# Selection
* begin *
Another month, another mix. The Dylan Samson Mix Series is back with some great tunes to fill your summer. This month's mix features music from artists like CHVRCHES, Tom Waits, and Asobi Seksu, plus new songs from the likes of A$AP Rocky and Thundercat. Those interested in snagging the physical copy can find it in Manhattan's East Village.

Happy Listening.

Dylan

VOLUME 56: PARENTAL ADVISORY

 

1.  CHVRCHES : Strong Hand

While I wish this song had been included on CHVRCHES' fantastic debut album (it might be my favorite song they've recorded thus far), I can see what it got demoted to bonus track status. It wouldn't have fit in "The Bones of What You Believe"'s track list, there's no room for it in the album's ebb and flow. Beyond that, it could easily have stolen focus from the many other standout tracks on that record. It has everything we love about CHVRCHES: a catchy tune that could exist in any genre, a fantastic vocal performance from Lauren Mayberry, a melody that somehow hits higher, more intense musical peaks than most other bands around today. It's an attention grabber to say the least, one that most bands would have tacked on to their album simply because it existed. If you ask me though, it's exactly this kind of move that shows how much CHVRCHES cares about their art. Not only do they consistently make great music, but they're willing to sacrifice a song, to kill their own creation, if it might detract from their larger artistic statement.
* end *
# Written task
Reproduce the entire mix post above word for word, without any alterations.

# Given records
* begin *
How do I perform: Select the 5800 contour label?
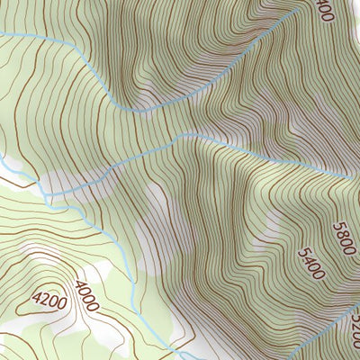point(343,238)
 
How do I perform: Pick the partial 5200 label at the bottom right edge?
point(355,323)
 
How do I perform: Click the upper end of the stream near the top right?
point(295,13)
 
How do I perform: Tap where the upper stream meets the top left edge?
point(2,34)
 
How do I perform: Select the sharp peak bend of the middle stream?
point(187,134)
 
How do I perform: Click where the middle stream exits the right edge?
point(357,177)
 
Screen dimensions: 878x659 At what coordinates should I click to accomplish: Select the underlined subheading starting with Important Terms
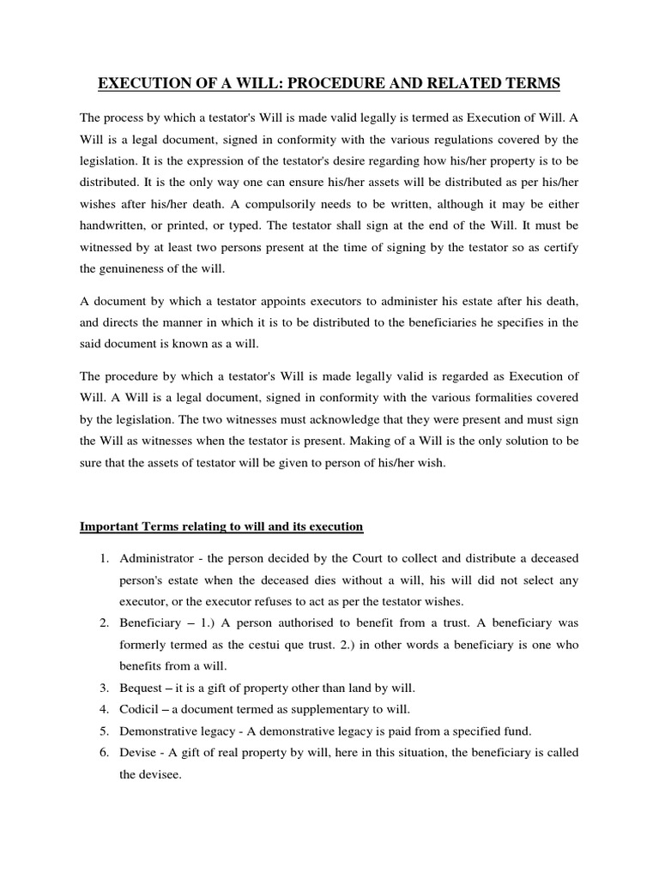tap(221, 526)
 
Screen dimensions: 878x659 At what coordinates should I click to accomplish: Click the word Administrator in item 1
tap(158, 558)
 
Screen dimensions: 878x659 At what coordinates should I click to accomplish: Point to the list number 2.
tap(103, 621)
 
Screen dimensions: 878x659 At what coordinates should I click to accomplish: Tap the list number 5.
* end *
# Final answer
Another month, another mix. The Dylan Samson Mix Series is back with some great tunes to fill your summer. This month's mix features music from artists like CHVRCHES, Tom Waits, and Asobi Seksu, plus new songs from the likes of A$AP Rocky and Thundercat. Those interested in snagging the physical copy can find it in Manhattan's East Village.

Happy Listening.

Dylan

VOLUME 56: PARENTAL ADVISORY

 

1.  CHVRCHES : Strong Hand

While I wish this song had been included on CHVRCHES' fantastic debut album (it might be my favorite song they've recorded thus far), I can see what it got demoted to bonus track status. It wouldn't have fit in "The Bones of What You Believe"'s track list, there's no room for it in the album's ebb and flow. Beyond that, it could easily have stolen focus from the many other standout tracks on that record. It has everything we love about CHVRCHES: a catchy tune that could exist in any genre, a fantastic vocal performance from Lauren Mayberry, a melody that somehow hits higher, more intense musical peaks than most other bands around today. It's an attention grabber to say the least, one that most bands would have tacked on to their album simply because it existed. If you ask me though, it's exactly this kind of move that shows how much CHVRCHES cares about their art. Not only do they consistently make great music, but they're willing to sacrifice a song, to kill their own creation, if it might detract from their larger artistic statement.